Find all pair of positive integers $(x,y)$ such that $\frac{x^2+y^2}{x-y}$ is an integer and divides 1995.

My Work
I think we should start from factorizing $1995 = 3\times 5\times 7\times 19$.
I tried finding some $(x,y)$ which satisfies and then proceed. As when this type of problems appear in Olympiads, most of the time there are only a few solutions. But, I found that $(2,1), (3,1), (21,7), \cdots$ and many many satisfies this. So, I think the answer is a set with some conditions.
I cant find how to start. Any hint will be helpful.

First, we will prove a lemma.

Lemma Let $p$ be a prime number satisfying $p \equiv 3 (mod \ 4)$. Then, $$p\mid a^2+b^2 \implies p\mid a \ \text{and} \ p\mid b.$$

Proof of Lemma First, note that if $p\mid a$, then $p$ must divide $b$ and vice versa. So, assume $p\nmid a,b$. Now, $$\frac{a^2}{b^2}\equiv -1 (mod p)$$ gives us a contradiction, since $-1$ is not a quadratic residue modulo $p$, if $p-3$ is divisible by $4$ (well-known fact from number theory).

Equipped with this, we will attack the problem. Suppose, $$\frac{x^2+y^2}{x-y} = p\alpha$$ for some $\alpha$ and $p \equiv 3 \ (mod \ 4)$. Then, we can define $x = px'$ and $y = py'$ to argue that $$\frac{x'^2+y'^2}{x'-y'} = \alpha.$$

With this reasoning, starting from any $p\alpha$, we can arrive at either $\alpha = 1$ or $5$, which is the only prime divisor of $1995$, that is congruent to $1$ modulo $4$.

Case 1 $\frac{x'^2 + y'^2}{x'-y'}=1$. With some very basic inequalities, you can convince yourself that this is not possible.
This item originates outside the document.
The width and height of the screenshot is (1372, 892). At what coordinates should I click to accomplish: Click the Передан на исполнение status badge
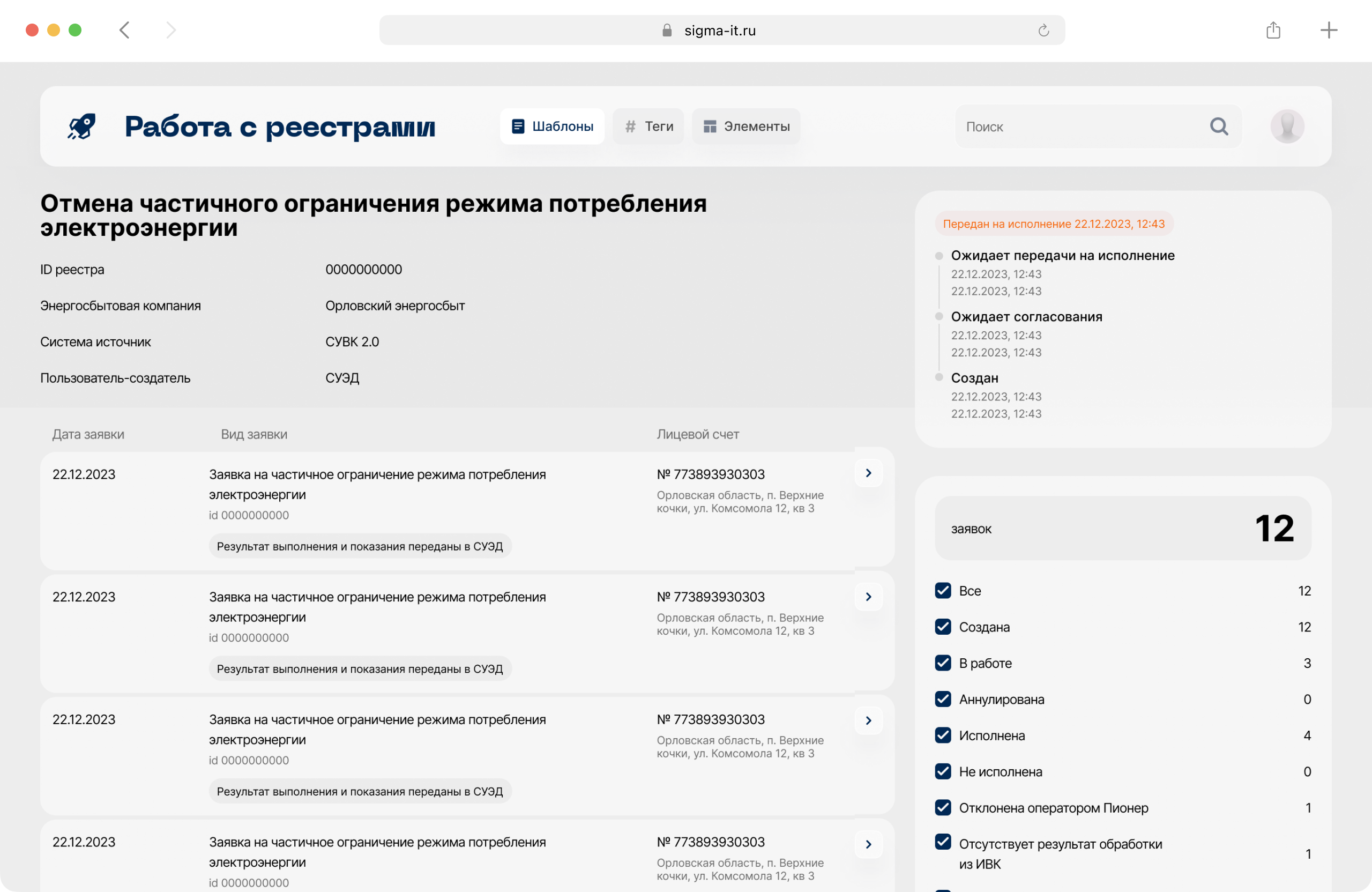(1053, 224)
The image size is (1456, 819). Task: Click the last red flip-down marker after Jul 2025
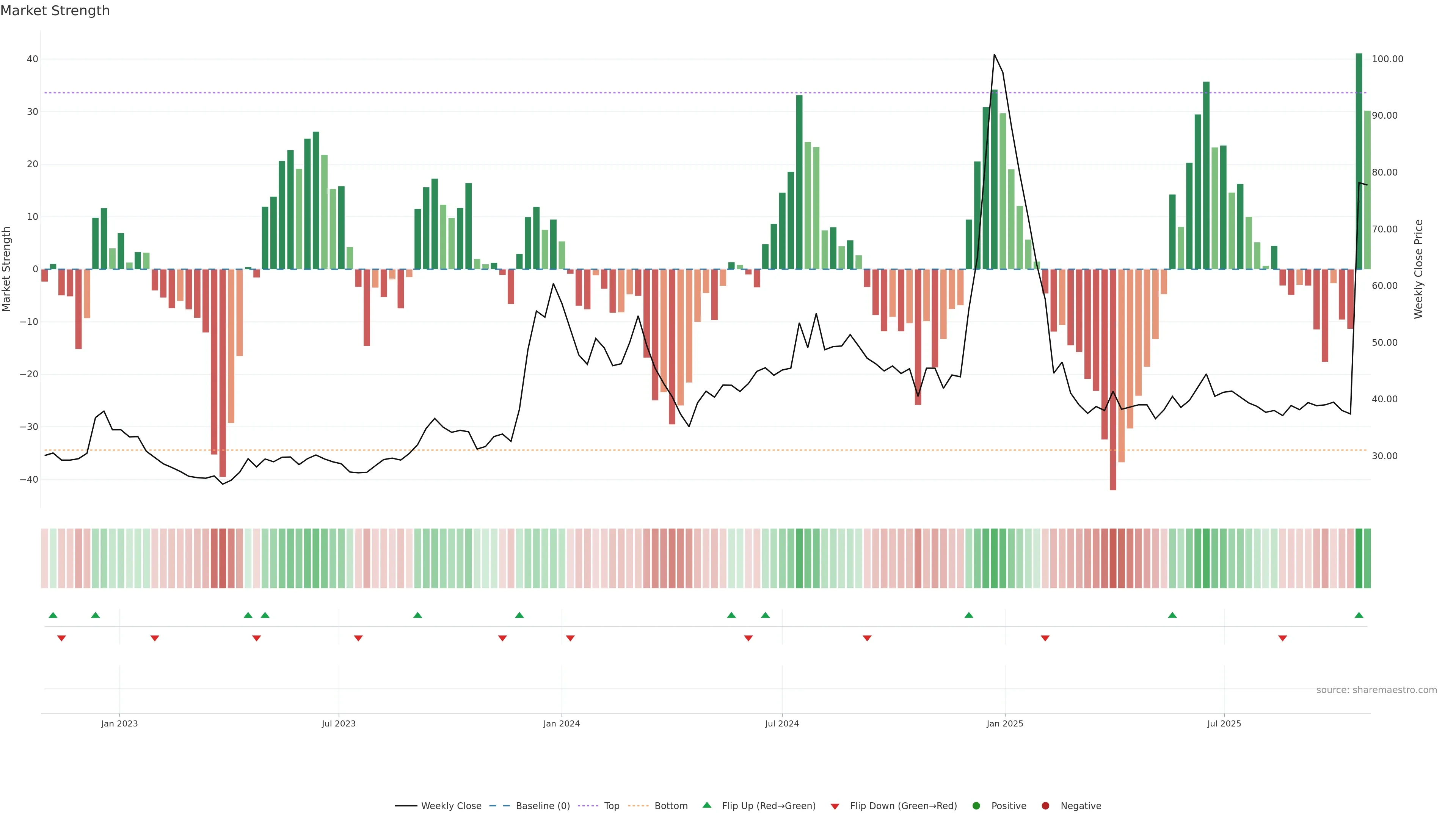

Case 2 $\frac{x'^2 + y'^2}{x'-y'}=5$. In this case, note that $$x'^2 \leq x'^2 + y'^2 = 5x'-5y' \leq 5x' \implies x'\leq 5.$$

With some algebra, the only solutions are $(x',y') = (3,1)$ and $(2,1)$. Now from here, you can get the entire solution set. For instance, to make $\frac{x^2+y^2}{x-y}=5$, the pairs above work. To make it, say, $3\times 5 \times 7$, multiply these pairs by $3\times 7$. This produces the entire set, and note that you have $16$ possibilities, as $1995$ has 16 divisors.